Parallel execution occurs within ADSP `run-once` jobs associcated with the project.  The scheduler will block until all jobs have completed.

### Workflow Diagram
![Workflow Overview](../assets/workflow-overview.png)

## Setup
1. Download the example.
2. Ensure the variable `AE_MLFLOW_EXPERIMENT_NAME` within the `anaconda-project.yml` is updated appropriately.
3. Upload the project to ADSP.  If you're already here, great!  Just skip this and keep going. :)
    > ae5 project upload .
4. Ensure you have the below AE5 secrets defined, or uncommented and added to the `anaconda-project.yml` file.
    
    | Variable              |
    |-----------------------|
    | AE5_HOSTNAME          |
    | AE5_USERNAME          |
    | AE5_PASSWORD          |
    | ADSP_WORKER_MAX       |
    | MLFLOW_TRACKING_URI   |
    | MLFLOW_REGISTRY_URI   |
    | MLFLOW_TRACKING_TOKEN |

5. Start a project session and allow conda to complete dependency installation. 
   1. Perform the one time ADSP account setup for Keras (see below) if this has not yet been completed.


### Keras Setup for parallel processing within ADSP

Since this makes changes to your user account environment they must be perfomed from an interactive session.  This change needs to be done only once per account.  The change affects all projects the user launches.

#### Account Level One Time Setup

Within `/opt/continuum` create a symbolic link `.keras` to --> `user/home/.keras`

> cd /opt/continuum && ln -s user/home/.keras .keras

This allows keras to download and cache models, checkpoints, datasets, etc between all instances.
If this step is not completed each time Keras executes in a new session, or job it will re-download these external resources.

# Workflow

### Start the workflow

Ensure:
 1. We load AE5 secrets
 2. That we have set our experiment name for reporting.
     1. See notes in anaconda-project.xml around MLFlow project naming control.

In [None]:
import mlflow

from anaconda.enterprise.server.common.sdk import load_ae5_user_secrets
from mlflow_adsp import upsert_experiment

load_ae5_user_secrets()
mlflow.set_experiment(experiment_id=upsert_experiment())

### Define Our Parameters

In [None]:
# The prompt to use for image generation.
prompt: str = "flower"

In [None]:
from typing import Optional

# The base data directory that requests are stored in.
data_base_dir: str = "data"

# Number of total images to generate.
total_batch_size: int = 5

# Number of images to generate per worker invocation.
per_worker_batch_size: int = 1

# Number of Steps
num_steps: int = 50

# Optional Seed
seed: Optional[float] = None

# Image Width
image_width: int = 192

# Image Height
image_height: int = 192

# The name of the run.
run_name: str = "workflow-step-process-data"
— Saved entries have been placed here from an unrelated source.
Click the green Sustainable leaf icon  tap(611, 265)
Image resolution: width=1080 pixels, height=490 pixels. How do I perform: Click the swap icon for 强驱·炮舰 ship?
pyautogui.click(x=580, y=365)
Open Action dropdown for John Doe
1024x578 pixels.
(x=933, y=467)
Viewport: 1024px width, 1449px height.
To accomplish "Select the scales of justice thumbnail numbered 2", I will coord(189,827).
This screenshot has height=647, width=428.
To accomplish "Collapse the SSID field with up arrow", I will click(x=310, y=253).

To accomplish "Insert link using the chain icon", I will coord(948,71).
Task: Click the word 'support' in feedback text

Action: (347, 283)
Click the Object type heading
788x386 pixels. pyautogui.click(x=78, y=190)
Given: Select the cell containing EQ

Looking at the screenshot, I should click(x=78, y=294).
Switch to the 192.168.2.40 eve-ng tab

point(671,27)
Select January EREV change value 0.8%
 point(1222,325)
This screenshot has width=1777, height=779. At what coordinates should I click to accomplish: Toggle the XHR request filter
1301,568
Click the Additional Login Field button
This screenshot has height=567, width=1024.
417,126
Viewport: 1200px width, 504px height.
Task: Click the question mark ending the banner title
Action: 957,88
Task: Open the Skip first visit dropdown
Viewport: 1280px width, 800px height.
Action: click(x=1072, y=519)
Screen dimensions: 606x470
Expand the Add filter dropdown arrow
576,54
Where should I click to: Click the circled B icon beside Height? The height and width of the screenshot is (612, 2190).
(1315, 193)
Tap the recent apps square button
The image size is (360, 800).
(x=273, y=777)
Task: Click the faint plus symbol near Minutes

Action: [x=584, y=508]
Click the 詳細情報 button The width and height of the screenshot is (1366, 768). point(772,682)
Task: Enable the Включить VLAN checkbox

# The backend to use for workers.
backend: str = "adsp"  # adsp | local

### Start A New MLFlow Run

In [None]:
from mlflow import ActiveRun
from mlflow_adsp import create_unique_name

workflow_run: ActiveRun = mlflow.start_run(run_name=create_unique_name(name=run_name))

# The MLFlow Run ID
run_id: str = workflow_run.info.run_id

### Prepare The Processing Job Request

In [None]:
import uuid
from pathlib import Path

# Generate our internal tracking request ID
request_id: str = str(uuid.uuid4())

# Store our prompt to the shared data cache for all the workers to load.
base_path: Path = Path(data_base_dir) / request_id
base_path.mkdir(parents=True, exist_ok=True)
with open(file=(base_path / "prompt.txt").as_posix(), mode="w", encoding="utf-8") as file:
    file.write(prompt)

### Workflow Step 1 - Prepare Worker Environment

Below we launch step 1 `prepare_worker_environment` locally and allow it to build and prepare the worker environment.

The this allows the jobs to load the runtime environment quickly when starting and avoids having to perform rebuild a conda envirnment prior to execution.  It will not recreate the environment on subsequent runs.

In [None]:
from mlflow_adsp import Step

step = Step(
    entry_point="prepare_worker_environment",
    parameters={"backend": backend},
    run_name=create_unique_name(name="workflow-step-prepare-worker-environment"),
    synchronous=True,
    backend="local",
)
mlflow.projects.run(**step.dict(by_alias=False))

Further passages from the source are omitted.